* _Stated task_
Rewrite the lines below with "Open" changed to "Show" and nothing else altered, and leave the pictures out.

# start of Provided material

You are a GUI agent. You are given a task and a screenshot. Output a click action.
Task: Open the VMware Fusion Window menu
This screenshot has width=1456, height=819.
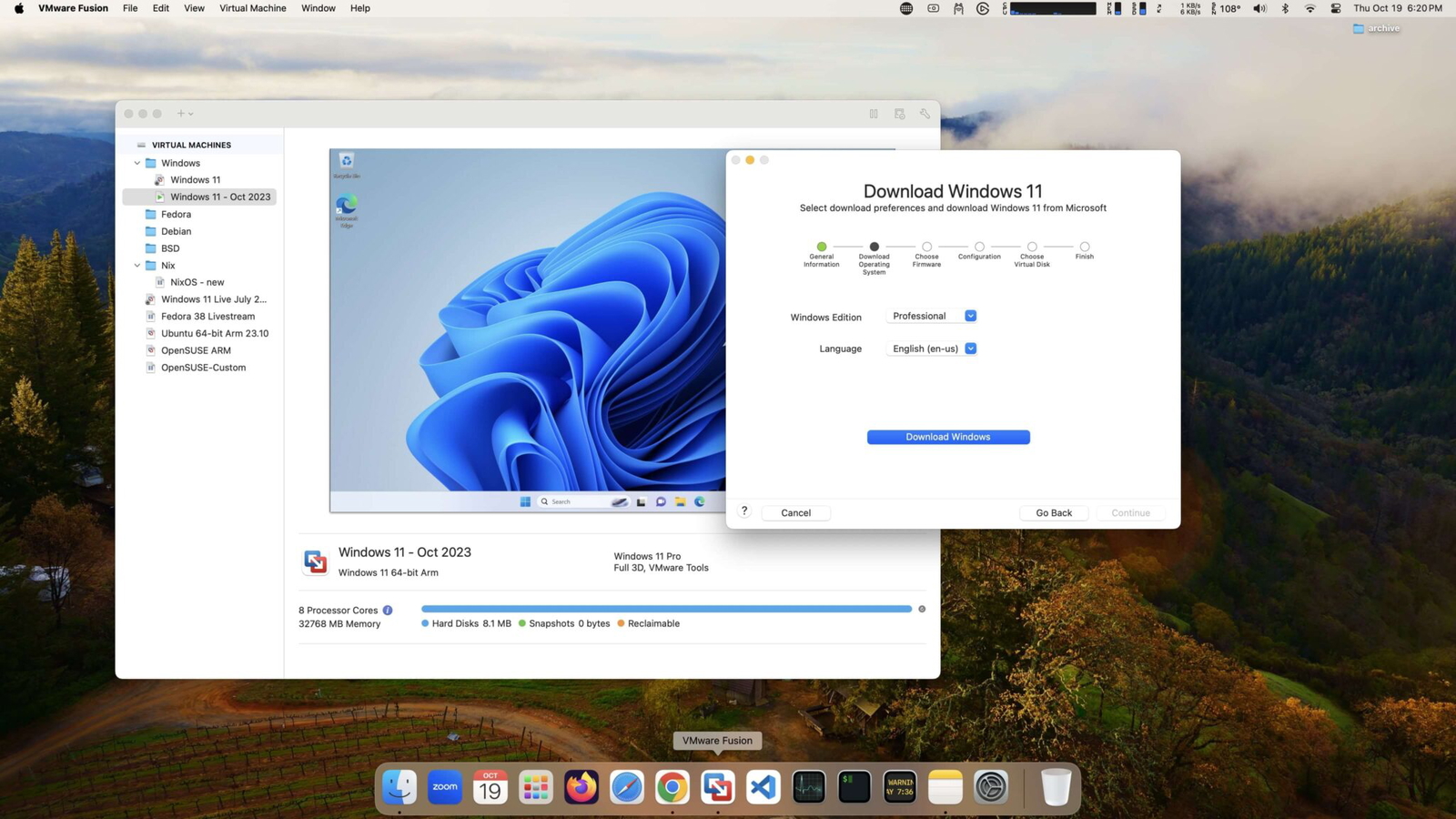318,8
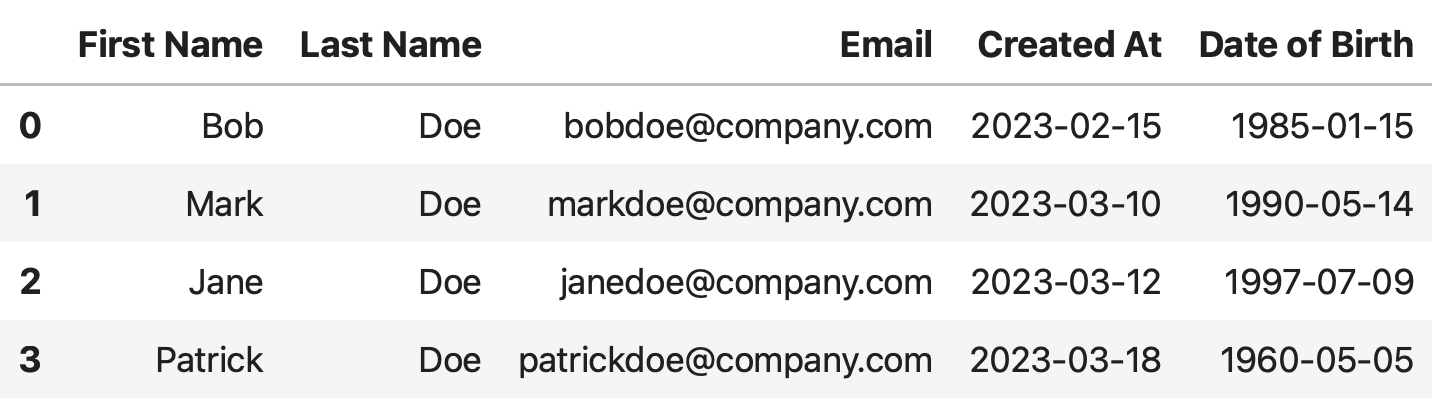
Task: Select row index 1
Action: [x=31, y=204]
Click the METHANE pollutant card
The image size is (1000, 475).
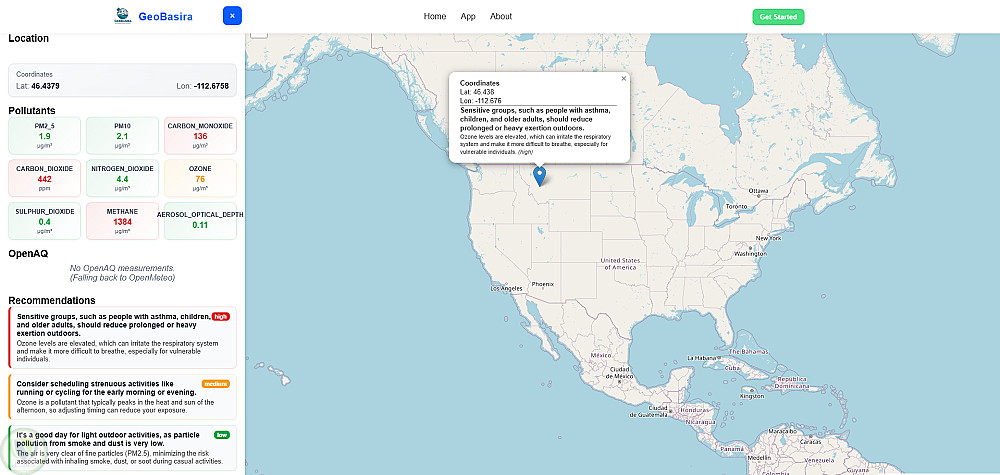click(122, 221)
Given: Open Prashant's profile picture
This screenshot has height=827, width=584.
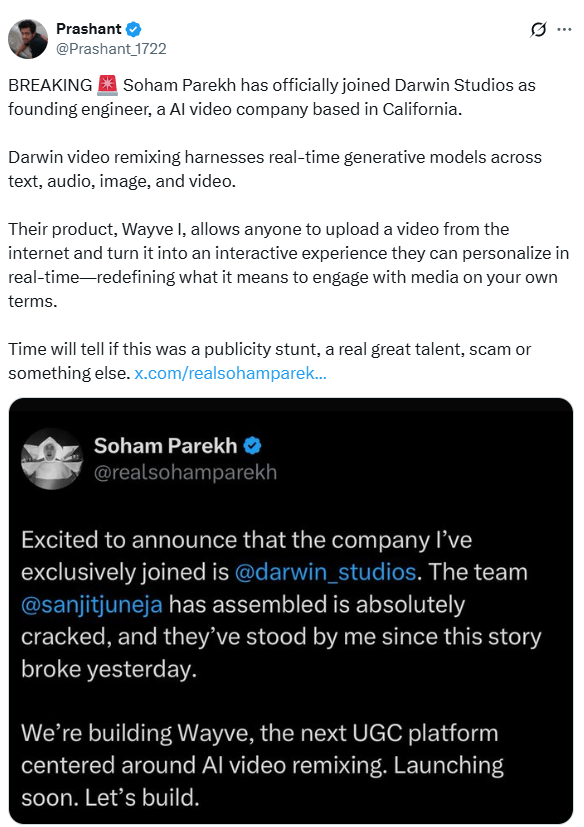Looking at the screenshot, I should tap(28, 39).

# end of Provided material

* _Finished answer_
You are a GUI agent. You are given a task and a screenshot. Output a click action.
Task: Show the VMware Fusion Window menu
This screenshot has width=1456, height=819.
318,8
Task: Select row index 1
Action: [x=31, y=204]
Click the METHANE pollutant card
The image size is (1000, 475).
click(122, 221)
Given: Show Prashant's profile picture
This screenshot has height=827, width=584.
Looking at the screenshot, I should tap(28, 39).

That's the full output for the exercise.